*Given records*.

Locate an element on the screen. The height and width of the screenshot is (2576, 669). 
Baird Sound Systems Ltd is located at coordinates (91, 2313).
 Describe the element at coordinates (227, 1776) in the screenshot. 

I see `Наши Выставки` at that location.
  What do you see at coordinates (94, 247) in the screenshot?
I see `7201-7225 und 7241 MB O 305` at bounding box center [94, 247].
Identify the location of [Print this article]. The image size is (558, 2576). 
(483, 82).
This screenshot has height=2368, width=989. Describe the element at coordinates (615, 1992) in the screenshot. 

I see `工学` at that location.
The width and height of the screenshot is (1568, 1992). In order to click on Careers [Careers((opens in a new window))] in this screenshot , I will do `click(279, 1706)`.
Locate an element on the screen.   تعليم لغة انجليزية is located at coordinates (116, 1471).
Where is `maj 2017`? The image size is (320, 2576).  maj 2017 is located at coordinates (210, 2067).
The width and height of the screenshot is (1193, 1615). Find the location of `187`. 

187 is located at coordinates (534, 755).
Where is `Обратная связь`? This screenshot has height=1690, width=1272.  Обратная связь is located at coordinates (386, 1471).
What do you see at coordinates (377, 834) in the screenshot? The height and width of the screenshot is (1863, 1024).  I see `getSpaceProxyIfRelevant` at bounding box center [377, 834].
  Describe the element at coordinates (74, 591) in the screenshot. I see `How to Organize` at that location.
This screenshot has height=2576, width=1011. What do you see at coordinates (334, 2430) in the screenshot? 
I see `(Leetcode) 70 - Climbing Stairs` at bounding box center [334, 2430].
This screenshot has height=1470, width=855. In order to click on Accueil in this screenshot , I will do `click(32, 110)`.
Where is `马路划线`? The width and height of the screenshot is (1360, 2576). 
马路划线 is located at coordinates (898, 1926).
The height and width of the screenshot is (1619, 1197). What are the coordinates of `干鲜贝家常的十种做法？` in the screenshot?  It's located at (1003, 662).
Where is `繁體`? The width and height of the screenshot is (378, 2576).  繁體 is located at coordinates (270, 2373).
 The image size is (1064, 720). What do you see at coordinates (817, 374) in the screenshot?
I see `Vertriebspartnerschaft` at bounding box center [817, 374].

*Exercise directions*. Convert the listing above into a JSON array of strings with one string per line, and omit blank lines.

*Expected output*.
[
  "Locate an element on the screen. The height and width of the screenshot is (2576, 669). ",
  "Baird Sound Systems Ltd is located at coordinates (91, 2313).",
  " Describe the element at coordinates (227, 1776) in the screenshot. ",
  "I see `Наши Выставки` at that location.",
  "  What do you see at coordinates (94, 247) in the screenshot?",
  "I see `7201-7225 und 7241 MB O 305` at bounding box center [94, 247].",
  "Identify the location of [Print this article]. The image size is (558, 2576). ",
  "(483, 82).",
  "This screenshot has height=2368, width=989. Describe the element at coordinates (615, 1992) in the screenshot. ",
  "I see `工学` at that location.",
  "The width and height of the screenshot is (1568, 1992). In order to click on Careers [Careers((opens in a new window))] in this screenshot , I will do `click(279, 1706)`.",
  "Locate an element on the screen.   تعليم لغة انجليزية is located at coordinates (116, 1471).",
  "Where is `maj 2017`? The image size is (320, 2576).  maj 2017 is located at coordinates (210, 2067).",
  "The width and height of the screenshot is (1193, 1615). Find the location of `187`. ",
  "187 is located at coordinates (534, 755).",
  "Where is `Обратная связь`? This screenshot has height=1690, width=1272.  Обратная связь is located at coordinates (386, 1471).",
  "What do you see at coordinates (377, 834) in the screenshot? The height and width of the screenshot is (1863, 1024).  I see `getSpaceProxyIfRelevant` at bounding box center [377, 834].",
  "  Describe the element at coordinates (74, 591) in the screenshot. I see `How to Organize` at that location.",
  "This screenshot has height=2576, width=1011. What do you see at coordinates (334, 2430) in the screenshot? ",
  "I see `(Leetcode) 70 - Climbing Stairs` at bounding box center [334, 2430].",
  "This screenshot has height=1470, width=855. In order to click on Accueil in this screenshot , I will do `click(32, 110)`.",
  "Where is `马路划线`? The width and height of the screenshot is (1360, 2576). ",
  "马路划线 is located at coordinates (898, 1926).",
  "The height and width of the screenshot is (1619, 1197). What are the coordinates of `干鲜贝家常的十种做法？` in the screenshot?  It's located at (1003, 662).",
  "Where is `繁體`? The width and height of the screenshot is (378, 2576).  繁體 is located at coordinates (270, 2373).",
  " The image size is (1064, 720). What do you see at coordinates (817, 374) in the screenshot?",
  "I see `Vertriebspartnerschaft` at bounding box center [817, 374]."
]